La reforma laboral aprobada por el Congreso de Brasil, significa la virtual derogación de toda la legislación laboral existente, incluida la ley de 8 horas. La reforma da valor legal a los acuerdos negociados por rama o por empresa “aunque no se ajusten a la normativa vigente” (Página 12, 11/7). Habilita entre otras cosas a jornadas de trabajo de 12 horas (sin pago de horas extras) o incluso la “jornada intermitente”, dejando la vida del trabajador totalmente a merced de las necesidades de la empresa.
La ley, impulsada por el golpista Temer y el ex presidente Fernando Henrique Cardoso, obedece a los requerimientos de las cámaras empresariales. Con el pretexto de la creación de empleos, impulsan una mayor esclavización de los trabajadores, para aumentar sus ganancias.
Las acusaciones de corrupción contra Temer (y contra los principales dirigentes del PMDB) vienen a demostrar que el desplazamiento de Rousseff, que tuvo como pretexto las denuncias en su contra, obedecía en realidad a un cambio de frente de la burguesía industrial paulista, que le bajó el pulgar cuando la presidenta fue incapaz de imponer un ajuste en regla contra los trabajadores.
Temer intenta demostrar que, pese a la fragilidad de su gobierno, sí es capaz de imponer ese ataque a los derechos laborales y jubilatorios. El juicio contra Lula aparece en medio de la aprobación de la reforma laboral y las denuncias contra Temer, lo que no puede ser casual, sobre todo teniendo en cuenta que pese al tiempo transcurrido las acusaciones del fiscal parecieron totalmente endebles e improvisadas.
El PT y la CUT no enfrentaron el golpe. Poco después de la destitución de Rousseff, se pusieron a negociar la presidencia de ambas cámaras parlamentarias, que son importantes porque están en la línea de sucesión en caso de caída de Temer.

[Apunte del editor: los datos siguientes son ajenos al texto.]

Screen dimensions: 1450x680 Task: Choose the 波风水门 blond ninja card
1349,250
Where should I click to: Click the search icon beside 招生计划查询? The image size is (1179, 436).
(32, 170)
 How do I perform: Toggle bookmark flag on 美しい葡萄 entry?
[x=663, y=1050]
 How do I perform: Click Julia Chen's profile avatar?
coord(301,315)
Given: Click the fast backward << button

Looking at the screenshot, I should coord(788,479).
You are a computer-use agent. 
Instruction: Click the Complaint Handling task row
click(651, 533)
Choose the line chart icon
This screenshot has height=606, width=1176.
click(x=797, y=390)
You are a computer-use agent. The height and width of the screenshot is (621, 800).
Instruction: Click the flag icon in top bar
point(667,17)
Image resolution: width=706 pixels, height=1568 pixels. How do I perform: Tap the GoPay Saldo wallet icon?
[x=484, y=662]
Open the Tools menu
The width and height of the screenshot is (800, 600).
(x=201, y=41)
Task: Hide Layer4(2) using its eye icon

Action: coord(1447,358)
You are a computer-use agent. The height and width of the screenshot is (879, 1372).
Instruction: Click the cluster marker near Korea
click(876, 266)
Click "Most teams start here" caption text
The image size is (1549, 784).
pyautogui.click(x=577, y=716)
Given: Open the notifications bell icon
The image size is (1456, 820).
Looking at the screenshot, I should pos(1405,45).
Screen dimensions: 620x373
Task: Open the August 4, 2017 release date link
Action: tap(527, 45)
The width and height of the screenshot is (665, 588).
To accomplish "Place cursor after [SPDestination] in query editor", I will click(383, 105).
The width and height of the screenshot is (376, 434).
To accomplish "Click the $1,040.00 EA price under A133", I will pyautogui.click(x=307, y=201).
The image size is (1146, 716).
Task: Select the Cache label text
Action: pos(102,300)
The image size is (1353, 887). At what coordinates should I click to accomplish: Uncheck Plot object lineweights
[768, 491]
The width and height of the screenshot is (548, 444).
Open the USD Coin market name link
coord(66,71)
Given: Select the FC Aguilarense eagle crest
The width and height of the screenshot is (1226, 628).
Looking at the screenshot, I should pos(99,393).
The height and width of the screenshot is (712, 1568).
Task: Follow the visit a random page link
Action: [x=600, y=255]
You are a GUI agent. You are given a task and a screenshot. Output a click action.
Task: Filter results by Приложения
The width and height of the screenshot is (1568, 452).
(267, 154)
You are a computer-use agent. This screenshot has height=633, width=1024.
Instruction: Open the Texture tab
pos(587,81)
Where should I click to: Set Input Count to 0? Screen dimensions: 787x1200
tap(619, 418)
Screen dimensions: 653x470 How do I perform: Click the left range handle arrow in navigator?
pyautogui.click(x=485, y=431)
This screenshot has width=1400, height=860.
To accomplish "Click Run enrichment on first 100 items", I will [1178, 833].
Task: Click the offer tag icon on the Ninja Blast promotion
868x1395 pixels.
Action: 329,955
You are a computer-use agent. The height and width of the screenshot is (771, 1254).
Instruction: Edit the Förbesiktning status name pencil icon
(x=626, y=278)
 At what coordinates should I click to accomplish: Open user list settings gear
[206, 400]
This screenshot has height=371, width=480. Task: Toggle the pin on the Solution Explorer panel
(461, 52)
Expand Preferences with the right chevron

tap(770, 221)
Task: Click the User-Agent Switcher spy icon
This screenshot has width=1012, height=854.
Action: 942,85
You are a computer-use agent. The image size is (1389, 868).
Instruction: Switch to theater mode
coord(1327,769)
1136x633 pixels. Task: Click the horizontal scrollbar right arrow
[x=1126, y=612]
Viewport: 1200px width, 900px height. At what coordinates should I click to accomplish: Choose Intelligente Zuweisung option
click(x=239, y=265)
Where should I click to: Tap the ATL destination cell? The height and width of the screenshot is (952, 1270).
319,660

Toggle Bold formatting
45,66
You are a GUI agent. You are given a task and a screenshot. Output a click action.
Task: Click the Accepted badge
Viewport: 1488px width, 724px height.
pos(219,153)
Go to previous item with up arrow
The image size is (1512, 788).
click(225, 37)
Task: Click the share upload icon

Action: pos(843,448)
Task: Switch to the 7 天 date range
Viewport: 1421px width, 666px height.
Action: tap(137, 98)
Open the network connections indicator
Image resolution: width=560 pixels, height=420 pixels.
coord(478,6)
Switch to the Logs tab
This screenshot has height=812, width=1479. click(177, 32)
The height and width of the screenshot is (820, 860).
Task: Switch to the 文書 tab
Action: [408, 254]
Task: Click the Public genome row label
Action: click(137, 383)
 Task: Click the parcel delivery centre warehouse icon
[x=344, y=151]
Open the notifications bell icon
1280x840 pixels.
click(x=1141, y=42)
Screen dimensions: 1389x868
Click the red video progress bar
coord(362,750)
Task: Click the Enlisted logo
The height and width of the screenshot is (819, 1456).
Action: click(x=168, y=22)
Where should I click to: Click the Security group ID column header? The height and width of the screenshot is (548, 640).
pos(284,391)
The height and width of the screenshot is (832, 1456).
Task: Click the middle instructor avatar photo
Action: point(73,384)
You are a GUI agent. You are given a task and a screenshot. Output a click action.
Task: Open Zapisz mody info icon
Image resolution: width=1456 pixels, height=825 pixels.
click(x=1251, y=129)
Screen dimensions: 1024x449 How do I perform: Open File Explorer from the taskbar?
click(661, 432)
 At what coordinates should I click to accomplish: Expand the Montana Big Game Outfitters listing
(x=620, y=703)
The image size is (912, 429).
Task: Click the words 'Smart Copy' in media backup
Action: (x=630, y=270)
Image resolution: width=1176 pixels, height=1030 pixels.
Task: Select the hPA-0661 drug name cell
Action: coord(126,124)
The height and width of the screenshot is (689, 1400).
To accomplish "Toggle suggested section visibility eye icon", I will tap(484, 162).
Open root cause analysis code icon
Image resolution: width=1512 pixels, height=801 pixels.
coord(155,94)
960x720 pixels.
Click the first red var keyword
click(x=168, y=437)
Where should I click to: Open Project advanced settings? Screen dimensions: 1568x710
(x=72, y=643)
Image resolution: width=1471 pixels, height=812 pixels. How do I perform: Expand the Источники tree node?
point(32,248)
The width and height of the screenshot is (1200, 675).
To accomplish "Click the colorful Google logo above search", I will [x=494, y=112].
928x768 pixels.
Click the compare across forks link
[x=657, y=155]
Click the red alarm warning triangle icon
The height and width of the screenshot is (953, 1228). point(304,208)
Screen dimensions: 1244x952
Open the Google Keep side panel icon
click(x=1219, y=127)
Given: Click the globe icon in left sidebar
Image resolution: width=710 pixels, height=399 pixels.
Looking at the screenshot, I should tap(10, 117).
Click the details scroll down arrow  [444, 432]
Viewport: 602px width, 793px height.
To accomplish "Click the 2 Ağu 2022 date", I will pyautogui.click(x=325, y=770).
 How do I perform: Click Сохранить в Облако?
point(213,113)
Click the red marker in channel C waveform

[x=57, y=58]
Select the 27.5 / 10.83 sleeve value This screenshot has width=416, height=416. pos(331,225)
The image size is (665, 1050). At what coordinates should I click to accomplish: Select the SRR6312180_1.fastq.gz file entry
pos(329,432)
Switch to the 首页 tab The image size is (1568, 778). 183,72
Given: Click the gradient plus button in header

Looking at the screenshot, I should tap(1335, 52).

El conjunto del régimen político apuntó a cerrar toda investigación en torno a Petrobras, ya que están todos implicados en un esquema de coimas y financiamiento de los partidos por las empresas que contratan con el Estado. La CUT no hizo más que algunos paros aislados frente a la reforma laboral. Toda la orientación de Lula y el PT apunta a dejar culminar el mandato de Temer, para disputar en las elecciones de 2018. Mientras tanto, los trabajadores sufren un ataque brutal a sus conquistas y condiciones de trabajo.
La bancarrota del lulismo tiene un alcance internacional. No hay que olvidar que el PT fue el que convocó el “Foro de San Pablo”, en el cual se reunían las corrientes de izquierda que se integraban al régimen capitalista y se preparaban para ser gobierno. La corrupción del PT no fue episódica, sino “la única manera de gobernar Brasil”, según dijo Mujica citando al propio Lula. Ahora que Chomsky los critica por ser incapaces de terminar con la corrupción y la dependencia respecto a las materias primas, los líderes centro-izquierdistas deberían confesar que nunca intentaron superar ninguno de esos males endémicos. El Foro de San Pablo se propuso gobernar en el marco de los acuerdos con el FMI, sin tocar el latifundio ni los intereses de la banca internacional. No en vano, el actual ministro de Hacienda del golpista Temer (el banquero Henrique Meirelles) fue presidente del Banco Central desde 2003 a 2011, es decir, durante gran parte del gobierno petista.
La reforma laboral de Temer (y la pretensión de imponer una reforma previsional igualmente confiscatoria de los derechos de los trabajadores) será utilizada por las cámaras patronales en toda América Latina como un ejemplo. Argumentarán que para poder competir con la producción de Brasil será necesario igualar las condiciones, imponiendo una flexibilización laboral en cada país.
Los gobiernos y partidos de centro-izquierda han demostrado hasta el hartazgo que son una variante de los mismos intereses capitalistas, y no un instrumento de movilización popular ni de transformación social.
Para enfrentar el ajuste, es necesario un movimiento obrero independiente de las distintas variantes capitalistas, que luche por un gobierno de trabajadores.